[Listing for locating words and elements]
↓↓↓

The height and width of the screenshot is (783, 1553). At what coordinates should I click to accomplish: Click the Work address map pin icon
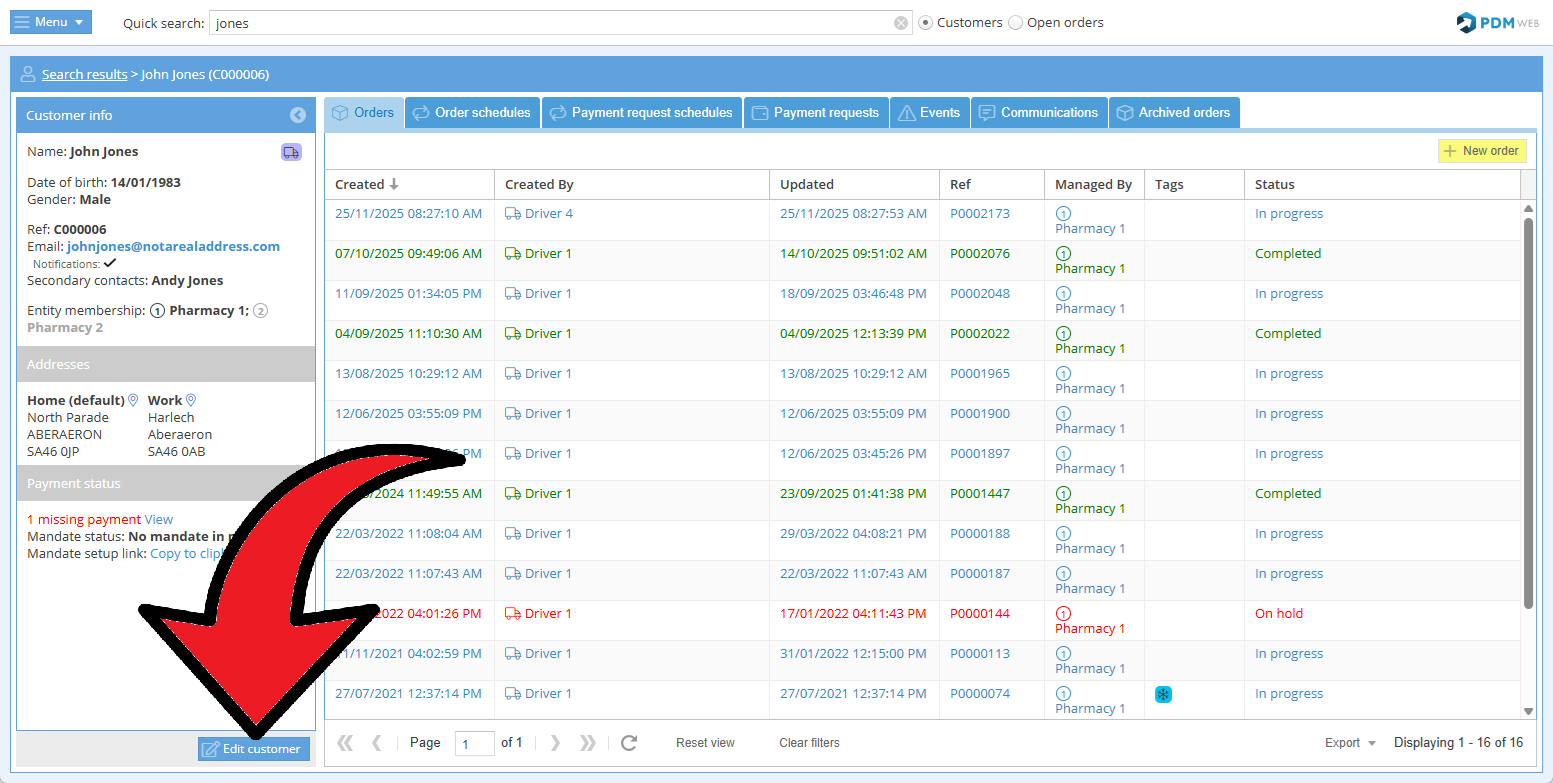coord(191,400)
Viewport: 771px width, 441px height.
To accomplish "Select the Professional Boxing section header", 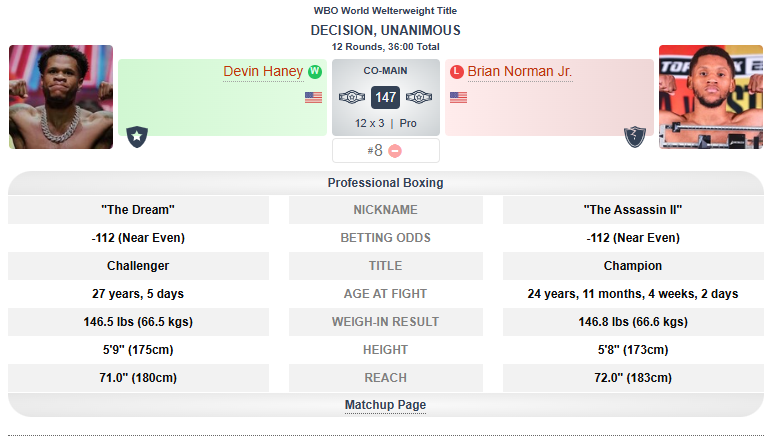I will tap(385, 183).
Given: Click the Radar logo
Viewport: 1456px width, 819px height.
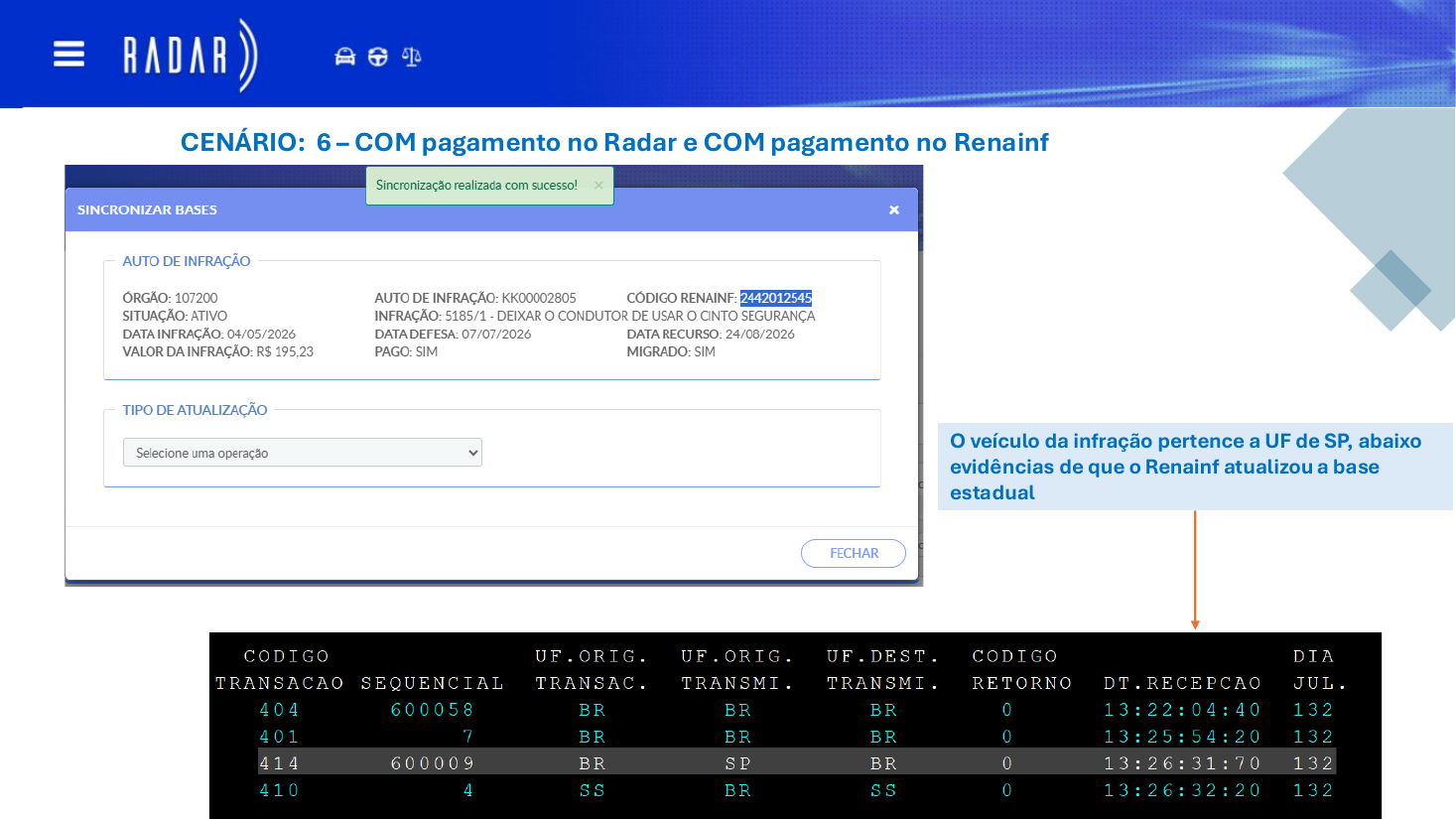Looking at the screenshot, I should [x=190, y=56].
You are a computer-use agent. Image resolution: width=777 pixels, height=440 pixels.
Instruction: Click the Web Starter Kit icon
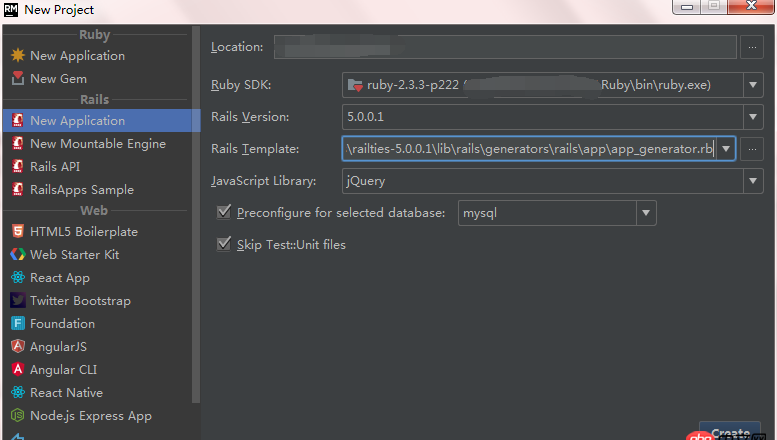pyautogui.click(x=18, y=254)

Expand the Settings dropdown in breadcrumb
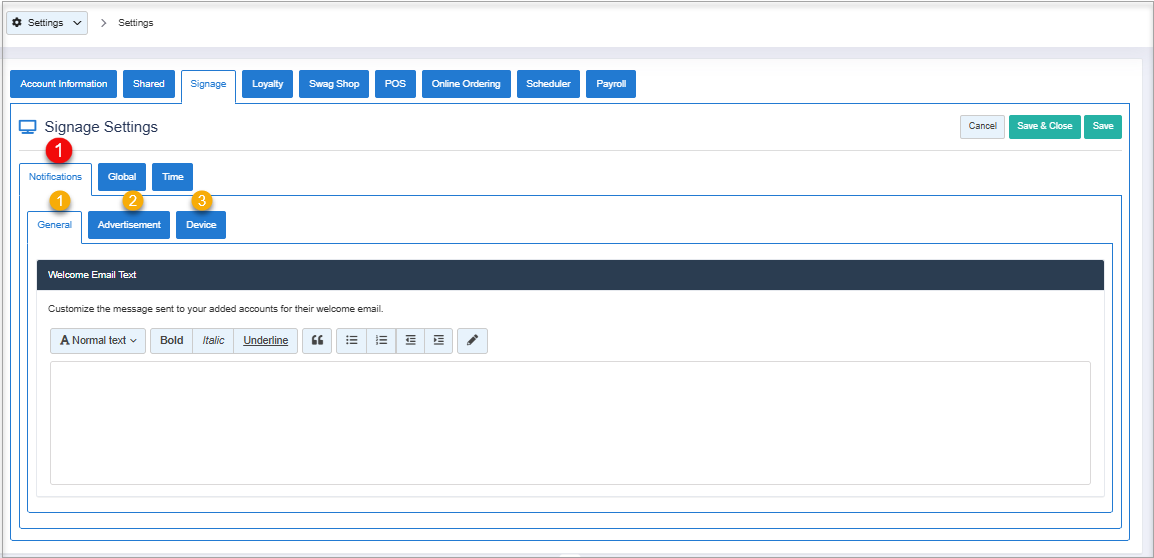click(47, 23)
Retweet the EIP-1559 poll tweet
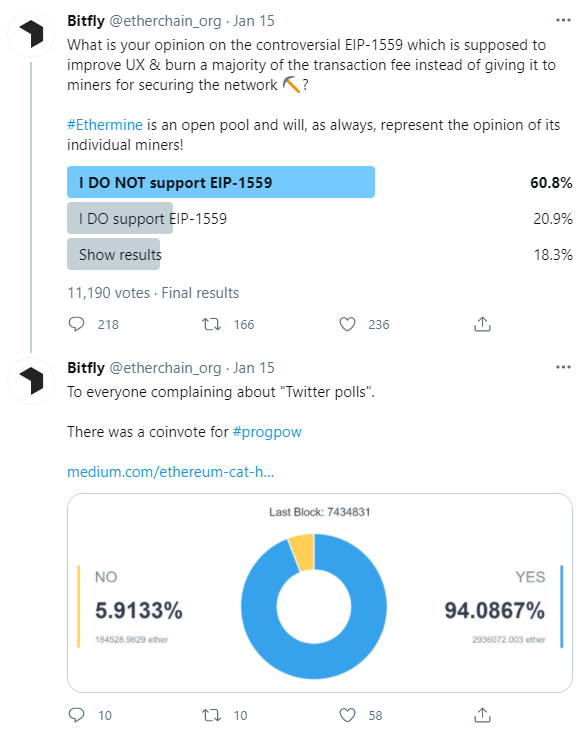 [211, 324]
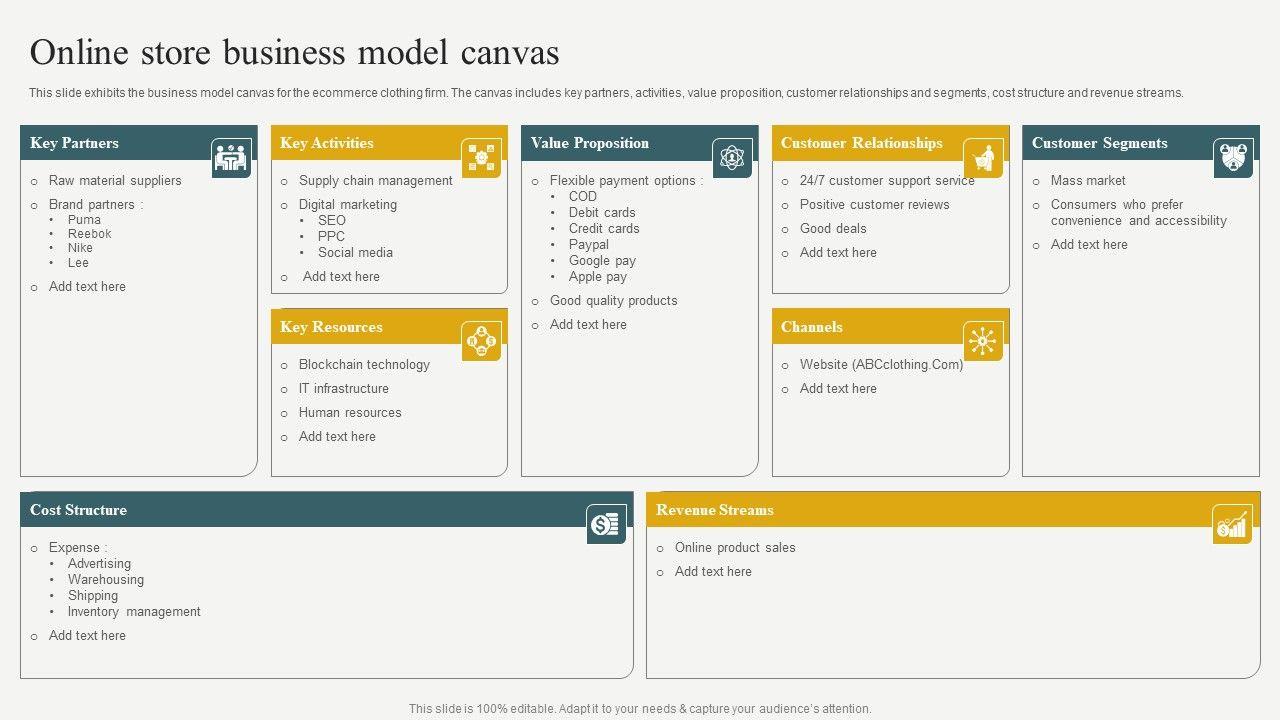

↑↑↑

## What to work on
Rewrite everything in the listing from the line containing "Expand the Settings dropdown in breadcrumb" down to the end of the listing as a two-column CSV with the headers instruction and click_target, one row per entry, each value in a single quoted field with line breaks replaced by spaces. Leave the pictures out.

## Task answer
instruction,click_target
"Expand the Settings dropdown in breadcrumb","click(47, 23)"
"Retweet the EIP-1559 poll tweet","[211, 324]"